Murali Sitaram, director of global partnerships and alliances at Google for Work, told CRN some 60 percent of the Fortune 500 are already using Google for Work products for both real-time and asynchronous collaboration projects, but many midsize companies have yet to realize the potential savings Apps can deliver them.

That's why the new program is targeting the midmarket - organizations with between 250 and 3,000 users.

Those companies "probably use some productivity tool," said Sitaram. "Our goal is to give them the opportunity to use Google Apps for free while they are under contract." Google will cover the fees for Apps until enterprise agreements with competitors expire, he said.

Google estimates once those companies make the switch, they'll see savings, on average, around 70 percent with Apps as their primary office productivity suite, according to Sitaram.

And to encourage partners to deploy the free instances, Google will pay them $25 per user to subsidize the costs of creating the new accounts.

"We're so confident in our products, so confident that they will see productivity gains, so we will put our money where our mouth is," Sitaram told CRN.

The offer applies to the full Google Apps suite, from e-mail, to communication, storage, sharing, file sync and document management tools, he added. And the customer incentives and partner subsidies are available to all Google for Work resellers, regardless of tier.

The program was conceived as one to be spearheaded by the company's channel, Sitaram told CRN, and Google sees its role as "effectively assisting our partners to take this capability to their potential new customers."

The kind of real-time collaboration Google pioneered with Apps is now mostly taken for granted, Tabone said, but Docs - the document creation and editing component of the suite - still is the only platform to offer true character-level collaboration across multiple users.

But Google finds itself in a strange predicament these days, he said, where it needs to focus not just on the capabilities of Apps, but also respond to false perceptions about what those capabilities are.

Myths have developed, he said, like one purporting that Google Sheets, the spreadsheet, lacks basic functions it indeed possesses.

"We wanted to make sure we weren't only convincing ourselves that we have all this functionality around legacy documents," Tabone said, but also countering those false perceptions, which "is important to make sure customers are comfortable enough in using Docs as a way of replacing primary workflows."

And while "checking features off a list" has never been a goal at Google, some recent product enhancements make Apps easier to use for document creation and collaboration, and more effective a solution for chugging through data, he said.

"Productivity is about capturing ideas, or being able to get your goals done faster," Tabone said. "We wanted to do that by playing to of our strengths, collaboration and machine learning."

Effective voice-recognition typing, for so long a technology just over the horizon, has made major strides of late through a series of progressive advances stemming from machine learning research, he said.

"Speech is the highest bandwidth way to get things out of our mind," Tabone said, "so why can't we allow you to speak and capture it."

Now Docs users can do just that, he said, with long-form transcription available in 40 languages that requires absolutely no training of the system.

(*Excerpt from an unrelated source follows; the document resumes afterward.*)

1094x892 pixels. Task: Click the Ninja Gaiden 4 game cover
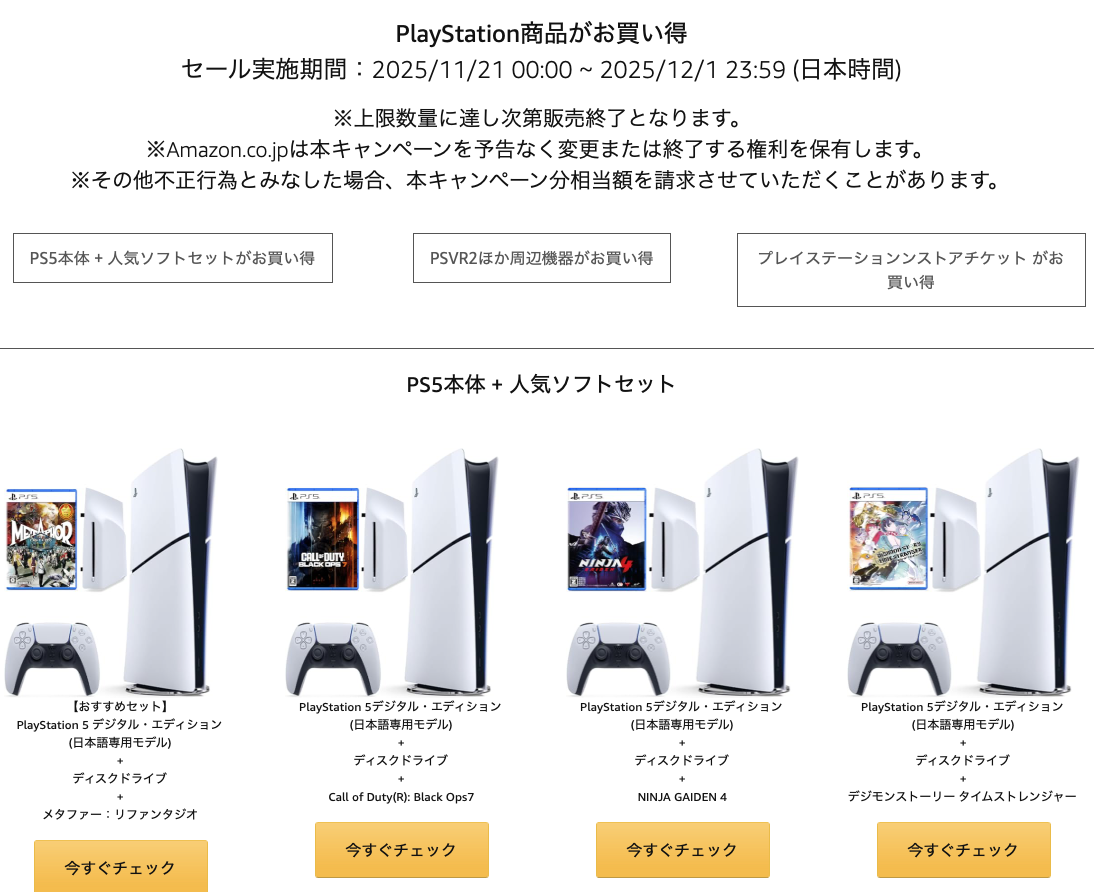pyautogui.click(x=606, y=540)
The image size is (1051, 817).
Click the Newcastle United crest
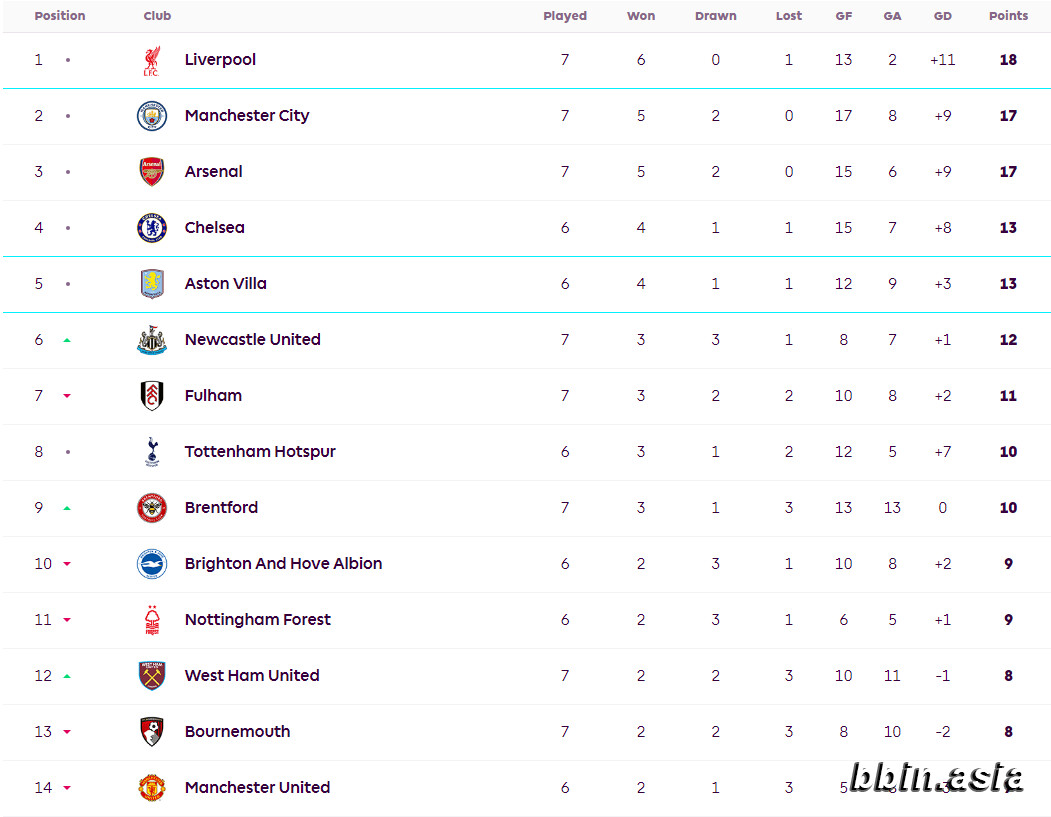click(152, 340)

The Sheets spreadsheet also introduced a feature last month called Explore that makes it easier to derive visual insights from large data sets, avoiding the need to "hire analysts to actually be able to cut that data and get the key nuggets of information that can be helpful," Tabone said.

"This is just the start of the path that we are going down," he said, one that is intended to help customers "focus on ideas and what you want to accomplish and less on the tools you need to do that."